À FAIRE »
**A.** Dans l'entretien, reprenez le passage allant de « Cela soulève une » jusqu'à « aussi des droits. » inclus, en substituant « salariés » à « travailleurs ».
**B.** D'après l'entretien, pendant combien d'années la personne interrogée a-t-elle été habilleuse ?

Y’a-t-il une intervention en amont du tournage ?
La question de la représentation m’intéresse aussi dans ces scènes d’intimité. Malheureusement, elles sont souvent une occasion ratée de raconter quelque chose, quand on s’en tient aux clichés. Il m’arrive donc de consulter en amont, j’essaie de comprendre quel est le but de la scène, comment elle fait avancer la narration, qu’est-ce qu’elle dit des personnages ? Il y a souvent des rapports de domination qui ne sont pas forcément conscients, qui correspondent à ceux que l’on trouve dans la société, qui ont imprégné nos imaginaires romantiques, érotiques et sexuels. Si on va vers un type de domination, autant le faire en toute conscience, que cela serve l’histoire. L’idée est de mettre autant de soin et d’attention dans ces scènes que dans les scènes de cascade, en y ajoutant une dimension artistique. Je ne suis pas là pour imposer une censure, mais plutôt là pour clarifier ce que l’on veut raconter. Pour avoir quelque chose de plus riche, pas de plus lisse.

Cela soulève une autre question : le cinéma est un art, mais aussi une industrie, donc avec des travailleurs, qui ont des devoirs mais aussi des droits.
Oui, il faut bien se rappeler que l’on est au travail, ce que beaucoup de gens ont l’art d’oublier, dans des contextes où la proximité peut être très forte. Mais la proximité ce n’est pas l’intimité. Dans n’importe quelle autre industrie, se mettre nu devant ses collègues, ce serait complètement aberrant. Ici, des filtres tombent, des confusions s’opèrent, on ne prend pas la mesure de ce qu’on demande, et de l’impact du travail sur les équipes, sur les acteurs comme sur les techniciens. Ca peut réactiver des traumas pour tout le monde. La question de la vulnérabilité est un énorme tabou dans le milieu de l’audiovisuel, où il y a beaucoup de pressions d’argent, de temps et d’égo, avec beaucoup d’appelés et peu d’élus, où il faut se battre pour faire sa place. Faire la perche à 50cm d’une scène de violence sexuelle, ça peut être extrêmement traumatisant, quand on sait que 48% de la population belge, tous genres confondus, a connu des violences sexuelles. La dimension du soin est vraiment importante, et pourtant oubliée, souvent reléguée au HMC (habillage-maquillage-coiffure), c’est d’ailleurs une charge mentale pour ces personnes, je le sais, j’ai été habilleuse pendant 12 ans.

Enregistrements

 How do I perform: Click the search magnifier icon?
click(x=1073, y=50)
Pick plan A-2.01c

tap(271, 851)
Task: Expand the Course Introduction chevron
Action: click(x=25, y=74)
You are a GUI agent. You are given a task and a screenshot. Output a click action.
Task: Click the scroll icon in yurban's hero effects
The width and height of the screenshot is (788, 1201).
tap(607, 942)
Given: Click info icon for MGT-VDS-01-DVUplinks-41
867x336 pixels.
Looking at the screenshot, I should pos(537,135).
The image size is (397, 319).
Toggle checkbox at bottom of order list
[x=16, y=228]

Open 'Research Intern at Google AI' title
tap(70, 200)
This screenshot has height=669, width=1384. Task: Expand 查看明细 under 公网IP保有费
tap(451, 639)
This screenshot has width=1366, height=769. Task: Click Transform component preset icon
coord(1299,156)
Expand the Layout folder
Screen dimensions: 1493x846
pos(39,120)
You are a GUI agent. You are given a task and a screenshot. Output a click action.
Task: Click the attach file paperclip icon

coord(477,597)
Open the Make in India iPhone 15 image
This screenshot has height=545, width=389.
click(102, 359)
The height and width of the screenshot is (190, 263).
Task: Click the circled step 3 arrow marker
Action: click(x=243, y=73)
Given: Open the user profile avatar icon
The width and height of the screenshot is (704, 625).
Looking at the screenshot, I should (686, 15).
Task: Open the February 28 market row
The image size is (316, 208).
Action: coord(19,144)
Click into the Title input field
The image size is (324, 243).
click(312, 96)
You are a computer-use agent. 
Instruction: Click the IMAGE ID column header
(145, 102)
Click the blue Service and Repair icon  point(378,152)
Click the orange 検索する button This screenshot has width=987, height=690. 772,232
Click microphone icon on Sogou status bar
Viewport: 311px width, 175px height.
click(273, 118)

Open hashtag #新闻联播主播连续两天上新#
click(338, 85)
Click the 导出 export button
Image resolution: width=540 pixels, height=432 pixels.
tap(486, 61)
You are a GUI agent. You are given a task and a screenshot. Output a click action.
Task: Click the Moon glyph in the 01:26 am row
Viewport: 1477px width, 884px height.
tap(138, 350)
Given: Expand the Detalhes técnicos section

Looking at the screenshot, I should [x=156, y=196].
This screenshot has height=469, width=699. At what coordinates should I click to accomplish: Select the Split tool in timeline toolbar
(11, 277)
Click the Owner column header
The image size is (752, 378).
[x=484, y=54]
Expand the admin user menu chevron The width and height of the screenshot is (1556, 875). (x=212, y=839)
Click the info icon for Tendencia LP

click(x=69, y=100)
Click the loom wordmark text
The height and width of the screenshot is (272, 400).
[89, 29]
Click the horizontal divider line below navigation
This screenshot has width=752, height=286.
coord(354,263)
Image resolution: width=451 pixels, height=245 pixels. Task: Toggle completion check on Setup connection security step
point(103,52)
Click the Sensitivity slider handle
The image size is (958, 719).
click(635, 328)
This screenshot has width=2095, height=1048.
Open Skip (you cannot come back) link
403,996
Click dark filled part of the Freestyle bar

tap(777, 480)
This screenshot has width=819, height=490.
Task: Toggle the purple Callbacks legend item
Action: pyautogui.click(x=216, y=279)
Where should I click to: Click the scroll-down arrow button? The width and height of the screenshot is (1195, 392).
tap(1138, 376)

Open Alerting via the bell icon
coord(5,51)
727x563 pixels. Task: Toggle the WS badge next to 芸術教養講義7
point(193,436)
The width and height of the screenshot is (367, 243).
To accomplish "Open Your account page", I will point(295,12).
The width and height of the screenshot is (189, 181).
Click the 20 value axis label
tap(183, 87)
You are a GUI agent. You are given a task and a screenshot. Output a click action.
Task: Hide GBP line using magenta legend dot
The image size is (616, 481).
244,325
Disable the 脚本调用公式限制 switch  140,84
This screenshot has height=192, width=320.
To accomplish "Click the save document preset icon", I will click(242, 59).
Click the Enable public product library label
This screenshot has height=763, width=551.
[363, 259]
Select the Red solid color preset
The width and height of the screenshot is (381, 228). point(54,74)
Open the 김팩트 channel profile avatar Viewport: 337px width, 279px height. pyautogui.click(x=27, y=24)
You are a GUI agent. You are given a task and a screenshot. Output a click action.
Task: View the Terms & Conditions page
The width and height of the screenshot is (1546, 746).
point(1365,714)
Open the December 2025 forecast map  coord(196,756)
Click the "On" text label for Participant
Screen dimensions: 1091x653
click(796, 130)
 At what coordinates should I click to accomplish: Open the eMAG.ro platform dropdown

RÉPONSES DANS L'ORDRE »
**A.**
Cela soulève une autre question : le cinéma est un art, mais aussi une industrie, donc avec des salariés, qui ont des devoirs mais aussi des droits.

**B.** Pendant 12 ans.